Would God ever instruct us to do something wrong? The answer is always no. All his ways are just and he can do no wrong, as Deuteronomy 32:4 says. But sometimes he instructs us to do things that may feel wrong, if we’ve convinced ourselves we perfectly know what’s right. Peter was so grounded in his observance of the Law of God that he couldn’t bring himself to obey God himself. His lawfulness at least was admirable, but God was introducing a gospel bigger than Peter realized, and it cost him some growing pains to grow to understand it.
Since the days of Moses, God had separated Israel from everyone else to make them a holy nation. So they were also commanded to separate themselves from foreign practices like eating certain animals. But now, after the savior of the world had accomplished his mission, God was blowing the doors open. From then on, holy union with God no longer belonged only to the Jews, but was offered also to the surrounding Gentile world. Naturally, this freaked Peter out. We often take for granted how enormous of a shift this was. The Gentiles being welcomed in meant that the old normal was gone, and an entirely new covenant was in place.

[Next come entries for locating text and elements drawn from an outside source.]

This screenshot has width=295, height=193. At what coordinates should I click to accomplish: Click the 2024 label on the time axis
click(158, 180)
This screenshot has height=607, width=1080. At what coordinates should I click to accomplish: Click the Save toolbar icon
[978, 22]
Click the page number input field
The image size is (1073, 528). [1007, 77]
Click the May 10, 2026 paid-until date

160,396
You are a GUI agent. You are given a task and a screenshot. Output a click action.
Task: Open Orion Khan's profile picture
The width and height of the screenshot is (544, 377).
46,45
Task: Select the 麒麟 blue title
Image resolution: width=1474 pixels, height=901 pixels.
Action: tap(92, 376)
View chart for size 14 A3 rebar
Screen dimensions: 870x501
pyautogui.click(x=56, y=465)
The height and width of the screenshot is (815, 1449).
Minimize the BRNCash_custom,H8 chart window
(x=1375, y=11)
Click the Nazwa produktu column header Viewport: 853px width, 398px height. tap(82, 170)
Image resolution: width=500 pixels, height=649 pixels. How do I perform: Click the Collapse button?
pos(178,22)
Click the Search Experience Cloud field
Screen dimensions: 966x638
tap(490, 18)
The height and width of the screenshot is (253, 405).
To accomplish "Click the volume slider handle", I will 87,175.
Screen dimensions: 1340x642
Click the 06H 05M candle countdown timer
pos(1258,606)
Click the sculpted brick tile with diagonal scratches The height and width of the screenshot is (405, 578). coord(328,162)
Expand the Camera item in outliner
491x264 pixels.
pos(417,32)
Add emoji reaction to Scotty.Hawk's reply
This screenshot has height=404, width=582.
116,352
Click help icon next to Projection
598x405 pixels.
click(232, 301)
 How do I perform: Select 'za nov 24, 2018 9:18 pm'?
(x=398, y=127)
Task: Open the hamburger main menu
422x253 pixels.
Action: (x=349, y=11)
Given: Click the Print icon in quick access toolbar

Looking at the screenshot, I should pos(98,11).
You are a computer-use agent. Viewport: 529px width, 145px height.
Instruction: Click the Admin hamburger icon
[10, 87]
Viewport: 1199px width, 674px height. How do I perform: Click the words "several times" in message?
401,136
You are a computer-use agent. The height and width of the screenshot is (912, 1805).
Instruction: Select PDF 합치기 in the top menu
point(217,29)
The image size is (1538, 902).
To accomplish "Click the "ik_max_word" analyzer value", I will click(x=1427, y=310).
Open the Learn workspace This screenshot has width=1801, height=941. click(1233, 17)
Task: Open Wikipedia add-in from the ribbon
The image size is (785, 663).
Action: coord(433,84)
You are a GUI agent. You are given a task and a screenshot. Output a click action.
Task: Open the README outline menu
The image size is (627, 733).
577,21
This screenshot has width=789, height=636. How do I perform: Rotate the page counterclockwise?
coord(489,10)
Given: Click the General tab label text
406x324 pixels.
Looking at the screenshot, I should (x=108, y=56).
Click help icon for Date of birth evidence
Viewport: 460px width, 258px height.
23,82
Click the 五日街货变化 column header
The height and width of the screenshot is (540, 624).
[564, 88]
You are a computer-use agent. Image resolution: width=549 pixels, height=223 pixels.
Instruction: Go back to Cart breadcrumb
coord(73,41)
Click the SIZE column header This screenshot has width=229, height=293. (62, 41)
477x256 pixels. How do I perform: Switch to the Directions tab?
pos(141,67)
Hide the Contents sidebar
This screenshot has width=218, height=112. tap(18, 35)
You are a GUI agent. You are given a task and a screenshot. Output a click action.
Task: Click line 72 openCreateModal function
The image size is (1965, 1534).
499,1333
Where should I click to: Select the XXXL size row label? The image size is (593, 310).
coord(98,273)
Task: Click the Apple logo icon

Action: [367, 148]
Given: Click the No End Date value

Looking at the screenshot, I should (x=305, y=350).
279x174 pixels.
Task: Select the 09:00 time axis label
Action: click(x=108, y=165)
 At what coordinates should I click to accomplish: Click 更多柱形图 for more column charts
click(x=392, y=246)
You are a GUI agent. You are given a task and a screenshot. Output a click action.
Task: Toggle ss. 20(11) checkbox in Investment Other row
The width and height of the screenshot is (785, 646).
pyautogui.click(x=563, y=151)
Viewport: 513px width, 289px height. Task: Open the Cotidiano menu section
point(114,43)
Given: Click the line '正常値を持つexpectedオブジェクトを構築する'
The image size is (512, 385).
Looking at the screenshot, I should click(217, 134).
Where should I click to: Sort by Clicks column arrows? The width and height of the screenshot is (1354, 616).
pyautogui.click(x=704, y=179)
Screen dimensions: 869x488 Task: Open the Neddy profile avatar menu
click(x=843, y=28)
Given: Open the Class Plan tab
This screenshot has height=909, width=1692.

Immediately after Peter’s vision of unclean animals, the Spirit sent him to baptize Cornelius, an unclean person. A Gentile. A non-Jew. God gave Peter this vision to convey this enormous shift to him, so that he would know that the Holy Spirit was coming even for outsiders like Cornelius. In fact, the book of Acts as a whole is essentially the story of the gospel exploding out to the Gentiles, and the community of God’s people exploding out across the world.
Today, most if not all of us reading this are Gentiles. We are the outside world that God has grafted in to his holy people. What an undeserved grace! Out of the countless ethnicities and cultures found across the human race, there is not one that God declares unclean. Sometimes we tend to think that Christianity belongs only to people like ourselves (which is ridiculous, since we’re not even Jews). But it’s always been a global faith. Scripture has no allowance for shunning anyone for their ethnicity. The gospel is for everyone—even, miraculously, us.